Ultrasonographic fetal thigh measurement in the estimation of fetal weight based on Isobe’s formula in women with an engaged fetal head in the pelvis: a comparative study

Nour Mohamed Kandil 1,, Mona Mohammed Fatouh 1, Ahmed Adel Elagamy 2, Aya Bassam Hashem 1
PMCID: PMC9705614  PMID: 35434756

Abstract

Purpose

Because of the inaccuracy of the biparietal diameter in cases with an engaged fetal head in the pelvis, measuring the estimated fetal weigh (EFW) using Hadlock’s formula could be compromised in these cases. The aim of this prospective study is to determine the accuracy of using only two thigh parameters, the femur length (FL) and the cross-sectional area of the thigh (CSAT) (Isobe’s formula), in detecting the fetal weight of both engaged pelvis fetuses and non-engaged head fetuses and to compare this method with Hadlock’s formula in both groups using the actual birth weight as a gold standard.

Methods

The study included 51 cases with an engaged fetal head and 51 cases with a non-engaged fetal head that came in active labour. 2D ultrasonography examination was performed to determine the EFW using both Hadlock’s formula and Isobe’s formula. The EFW was then compared with the actual birth weight after delivery.

Results

There was a strong positive correlation between Isobe’s formula and the actual birth weight in the engaged fetal head group (r = 0.993, p < 0.01), but there was a strong positive correlation between Hadlock’s formula and the actual birth weight in the non-engaged fetal head group (r = 0.994, p < 0.01).

Conclusion

We concluded that Isobe’s formula is convenient in predicting the fetal weight, especially when head measurements are difficult to assess (in the engaged fetal head group). It can be used with 2D ultrasonography as an alternative to Hadlock’s formula in cases with an engaged fetal head in the pelvis.
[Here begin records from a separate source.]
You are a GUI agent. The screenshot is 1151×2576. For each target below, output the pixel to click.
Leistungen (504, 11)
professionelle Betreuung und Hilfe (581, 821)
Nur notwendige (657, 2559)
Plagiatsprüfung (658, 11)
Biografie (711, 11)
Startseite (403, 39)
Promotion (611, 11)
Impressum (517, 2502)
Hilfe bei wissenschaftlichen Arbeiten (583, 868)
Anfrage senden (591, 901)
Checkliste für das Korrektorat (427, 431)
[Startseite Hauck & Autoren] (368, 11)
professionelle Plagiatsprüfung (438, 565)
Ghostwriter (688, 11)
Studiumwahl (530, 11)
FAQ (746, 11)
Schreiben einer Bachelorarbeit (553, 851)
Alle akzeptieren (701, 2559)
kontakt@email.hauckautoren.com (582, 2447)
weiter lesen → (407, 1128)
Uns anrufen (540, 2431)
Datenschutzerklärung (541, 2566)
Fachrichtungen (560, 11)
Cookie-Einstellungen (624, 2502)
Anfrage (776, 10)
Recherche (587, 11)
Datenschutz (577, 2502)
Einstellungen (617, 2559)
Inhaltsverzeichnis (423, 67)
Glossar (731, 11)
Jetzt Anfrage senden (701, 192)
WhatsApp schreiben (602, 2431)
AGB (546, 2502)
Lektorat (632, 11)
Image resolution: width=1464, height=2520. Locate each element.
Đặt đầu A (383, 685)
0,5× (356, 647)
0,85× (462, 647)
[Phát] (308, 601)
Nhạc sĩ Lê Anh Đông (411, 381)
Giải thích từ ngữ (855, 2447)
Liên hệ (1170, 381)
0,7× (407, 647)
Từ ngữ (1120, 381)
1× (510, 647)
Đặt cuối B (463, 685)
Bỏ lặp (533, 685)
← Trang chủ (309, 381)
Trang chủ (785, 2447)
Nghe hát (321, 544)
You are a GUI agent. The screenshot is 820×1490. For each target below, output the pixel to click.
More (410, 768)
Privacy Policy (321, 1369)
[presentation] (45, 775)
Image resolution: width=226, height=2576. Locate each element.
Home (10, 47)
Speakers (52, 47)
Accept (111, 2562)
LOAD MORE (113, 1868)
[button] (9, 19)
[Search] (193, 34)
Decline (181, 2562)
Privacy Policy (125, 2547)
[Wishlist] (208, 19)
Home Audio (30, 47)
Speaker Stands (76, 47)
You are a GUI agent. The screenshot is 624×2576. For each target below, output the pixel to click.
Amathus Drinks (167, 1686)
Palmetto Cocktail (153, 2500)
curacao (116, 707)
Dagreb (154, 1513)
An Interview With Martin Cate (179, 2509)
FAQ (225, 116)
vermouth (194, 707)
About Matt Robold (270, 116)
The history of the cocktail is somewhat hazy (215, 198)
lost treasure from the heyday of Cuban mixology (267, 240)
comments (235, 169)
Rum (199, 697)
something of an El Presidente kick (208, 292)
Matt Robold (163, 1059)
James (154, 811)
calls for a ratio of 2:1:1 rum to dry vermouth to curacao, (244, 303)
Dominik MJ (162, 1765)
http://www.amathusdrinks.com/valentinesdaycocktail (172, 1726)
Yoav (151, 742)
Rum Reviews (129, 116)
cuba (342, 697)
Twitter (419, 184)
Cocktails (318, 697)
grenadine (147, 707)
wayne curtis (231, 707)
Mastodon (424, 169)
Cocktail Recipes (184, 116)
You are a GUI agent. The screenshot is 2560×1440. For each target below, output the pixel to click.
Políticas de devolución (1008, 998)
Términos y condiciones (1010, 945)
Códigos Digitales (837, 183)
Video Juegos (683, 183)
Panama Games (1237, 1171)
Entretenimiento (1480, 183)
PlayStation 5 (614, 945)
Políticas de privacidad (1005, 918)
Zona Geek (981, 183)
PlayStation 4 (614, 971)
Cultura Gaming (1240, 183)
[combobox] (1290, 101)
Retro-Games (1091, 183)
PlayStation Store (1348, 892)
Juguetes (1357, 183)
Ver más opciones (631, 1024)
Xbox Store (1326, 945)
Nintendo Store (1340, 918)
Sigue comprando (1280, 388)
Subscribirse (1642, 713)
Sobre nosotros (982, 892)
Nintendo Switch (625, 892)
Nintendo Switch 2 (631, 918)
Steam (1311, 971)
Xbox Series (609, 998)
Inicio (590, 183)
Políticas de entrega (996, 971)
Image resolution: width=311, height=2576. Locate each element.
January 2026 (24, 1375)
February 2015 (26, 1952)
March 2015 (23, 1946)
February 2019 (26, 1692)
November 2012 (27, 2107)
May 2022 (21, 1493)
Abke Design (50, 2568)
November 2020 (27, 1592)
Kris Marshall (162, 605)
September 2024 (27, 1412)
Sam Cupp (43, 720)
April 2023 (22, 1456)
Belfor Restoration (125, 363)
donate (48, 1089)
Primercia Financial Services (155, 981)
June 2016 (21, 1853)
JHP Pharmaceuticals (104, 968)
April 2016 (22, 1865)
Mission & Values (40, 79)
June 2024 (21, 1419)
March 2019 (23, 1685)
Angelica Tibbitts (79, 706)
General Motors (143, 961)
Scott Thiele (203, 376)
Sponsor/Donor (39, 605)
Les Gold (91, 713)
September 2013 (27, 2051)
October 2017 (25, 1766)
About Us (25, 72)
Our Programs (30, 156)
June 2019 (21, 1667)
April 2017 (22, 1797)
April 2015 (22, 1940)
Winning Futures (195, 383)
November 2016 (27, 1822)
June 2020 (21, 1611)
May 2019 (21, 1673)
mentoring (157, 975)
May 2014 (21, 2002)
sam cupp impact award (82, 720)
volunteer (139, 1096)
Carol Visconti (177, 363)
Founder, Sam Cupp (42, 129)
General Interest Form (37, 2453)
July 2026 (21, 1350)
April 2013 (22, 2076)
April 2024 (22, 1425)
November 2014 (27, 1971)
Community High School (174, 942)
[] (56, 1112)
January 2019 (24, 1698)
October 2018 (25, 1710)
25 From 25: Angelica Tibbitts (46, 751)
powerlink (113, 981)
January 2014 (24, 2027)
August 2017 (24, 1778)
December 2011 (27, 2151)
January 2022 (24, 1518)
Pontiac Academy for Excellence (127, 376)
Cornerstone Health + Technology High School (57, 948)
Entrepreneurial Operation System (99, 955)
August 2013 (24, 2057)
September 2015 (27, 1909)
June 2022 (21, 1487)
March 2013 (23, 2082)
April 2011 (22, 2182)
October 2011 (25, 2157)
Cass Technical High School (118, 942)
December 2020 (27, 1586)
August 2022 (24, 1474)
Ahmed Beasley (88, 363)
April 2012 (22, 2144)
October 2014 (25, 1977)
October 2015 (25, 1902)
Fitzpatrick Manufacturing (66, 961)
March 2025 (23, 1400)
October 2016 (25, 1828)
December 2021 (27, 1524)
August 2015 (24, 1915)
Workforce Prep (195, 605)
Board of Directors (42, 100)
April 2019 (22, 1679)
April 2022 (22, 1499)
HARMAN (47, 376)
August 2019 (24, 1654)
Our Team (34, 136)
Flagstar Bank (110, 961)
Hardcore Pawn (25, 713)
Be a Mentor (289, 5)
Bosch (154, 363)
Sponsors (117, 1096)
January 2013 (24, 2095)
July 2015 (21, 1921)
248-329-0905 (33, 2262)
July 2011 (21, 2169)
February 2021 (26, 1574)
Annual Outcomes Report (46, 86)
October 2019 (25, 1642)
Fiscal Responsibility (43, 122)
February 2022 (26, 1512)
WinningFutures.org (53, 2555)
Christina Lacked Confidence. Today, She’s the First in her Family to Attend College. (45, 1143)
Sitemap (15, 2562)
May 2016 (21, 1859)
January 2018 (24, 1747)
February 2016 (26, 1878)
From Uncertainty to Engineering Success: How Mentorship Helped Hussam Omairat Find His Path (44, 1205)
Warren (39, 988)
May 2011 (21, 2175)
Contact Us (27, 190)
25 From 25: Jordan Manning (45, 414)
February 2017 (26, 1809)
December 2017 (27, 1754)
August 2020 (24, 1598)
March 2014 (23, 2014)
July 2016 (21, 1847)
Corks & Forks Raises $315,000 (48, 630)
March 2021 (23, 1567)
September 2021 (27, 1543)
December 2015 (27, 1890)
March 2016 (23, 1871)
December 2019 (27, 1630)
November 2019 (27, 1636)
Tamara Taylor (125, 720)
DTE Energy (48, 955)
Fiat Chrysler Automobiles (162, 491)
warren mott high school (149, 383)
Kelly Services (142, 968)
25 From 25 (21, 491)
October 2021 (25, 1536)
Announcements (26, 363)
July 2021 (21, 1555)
Keywords: Hadlock’s formula, Isobe’s formula, Fetal weight, Ultrasonography, Engaged fetal head

Background

In the process of antenatal care, ultrasonographic assessment of fetal weight is mandatory for detecting fetuses that are appropriately grown, small and large for gestational age (AGA, SGA, and LGA, respectively). The estimation of fetal weight is important for the management of labour and for the determination of a suitable mode of delivery. The estimated fetal weight (EFW) is measured by four parameters: the fetal head circumference (HC), biparietal diameter (BPD), femur length (FL), and abdominal circumference (AC) [1].

Hadlock’s formula is one of the commonly used formulas for estimating fetal weight, including measurements of the HC, AC, FL, and BPD alone and in combination [2].

The accuracy of the fetal biparital diameter is uncertain in conditions such as an engaged fetal head and breech presentation and for fetuses in direct occipito-anterior or occipito-posterior position. The estimation of fetal weight using only two fetal thigh dimensions, as in Isobe’s formula, could be used to avoid these situations [2, 3].

In this comparative study, we aimed to determine the accuracy of using only two thigh parameters, the femur length and the cross-sectional area of the thigh (CSAT) (Isobe’s formula), in detecting the fetal weight of both engaged pelvis fetuses and non-engaged head fetuses and to compare this method with Hadlock's formula in both groups using the actual birth weight as a gold standard.

Methods

The current study has been approved by the Research and Ethical Committee of Kasr El-Aini Hospital.

The study population included 102 mothers with singleton term pregnancy in cephalic presentation at term (37–40 weeks of gestation) and who came in active labour to the labour room between February 2020 and May 2021 and delivered within the next 24 h.

In total, 82 patients had a vaginal delivery, and only 20 patients underwent a caesarean section due to an obstetric cause.

Two groups of patients were included in this study:

  1. The first group included 51 cases with an engaged fetal head in the pelvis.

    The fetal head is considered “engaged” when the largest part of the head (BPD) has entered the pelvis (at the level of the ischial spines – station zero). If the presenting part lies above the ischial spines, the station is reported as a negative number (not considered to be engaged).

  2. The second group included 51 cases with a non-engaged fetal head in the pelvis.

All the patients were examined by an expert obstetrician to determine the engagement of the head and to decide the mode of delivery.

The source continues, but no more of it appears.